= Pointing listing for text and elements =
+++
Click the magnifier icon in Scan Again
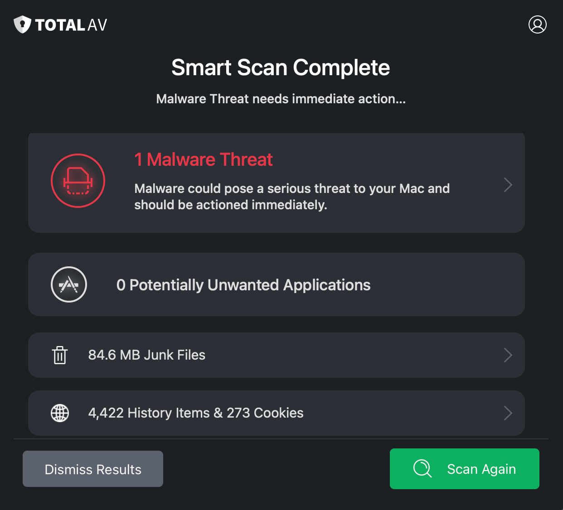 point(422,469)
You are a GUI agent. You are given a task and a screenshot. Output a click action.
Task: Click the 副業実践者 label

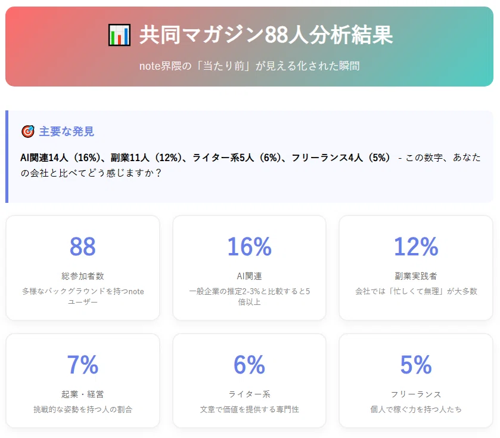click(x=416, y=276)
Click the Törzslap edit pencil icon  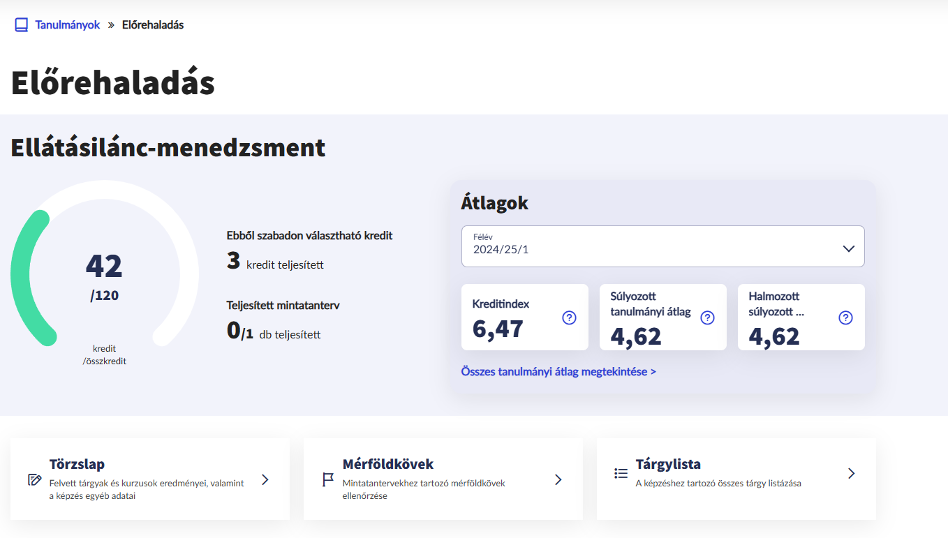35,479
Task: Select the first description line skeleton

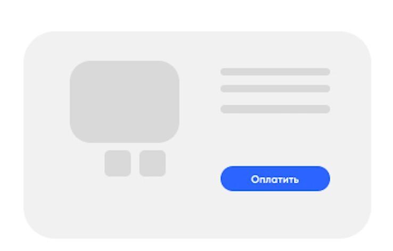Action: click(x=275, y=72)
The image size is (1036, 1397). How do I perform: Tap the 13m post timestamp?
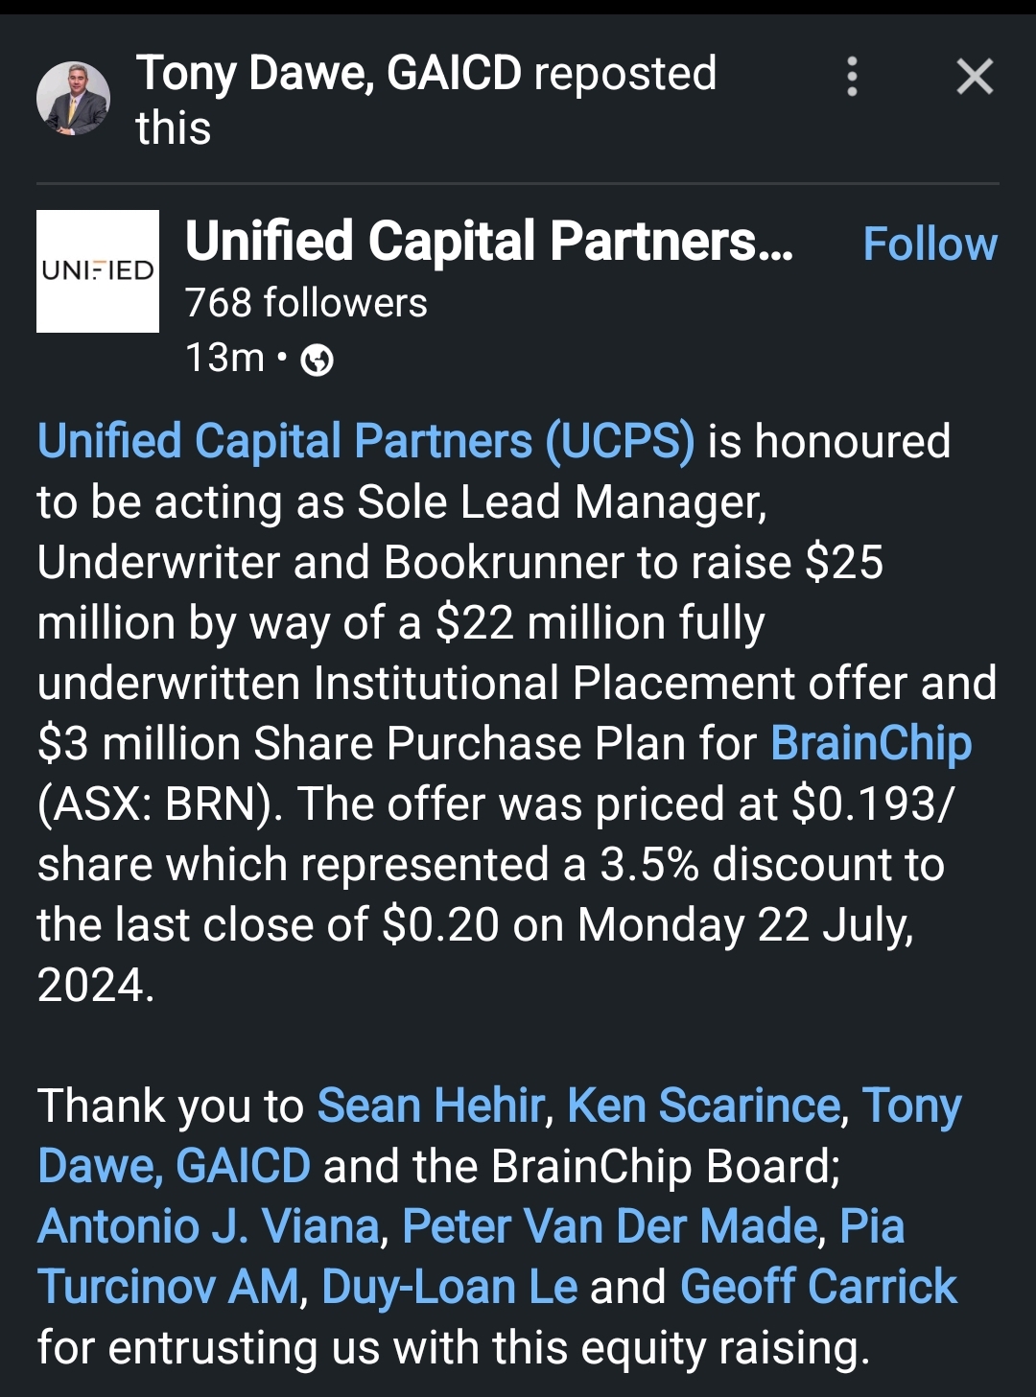coord(224,359)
+++
= Directive =
Rewrite the listing from the line containing "The image size" through the end, changing "timestamp" to "time label" and keeping everything else the same. Omit the pictures from your answer.

= Written solution =
The image size is (1036, 1397). How do I perform: Tap the 13m post time label?
coord(224,359)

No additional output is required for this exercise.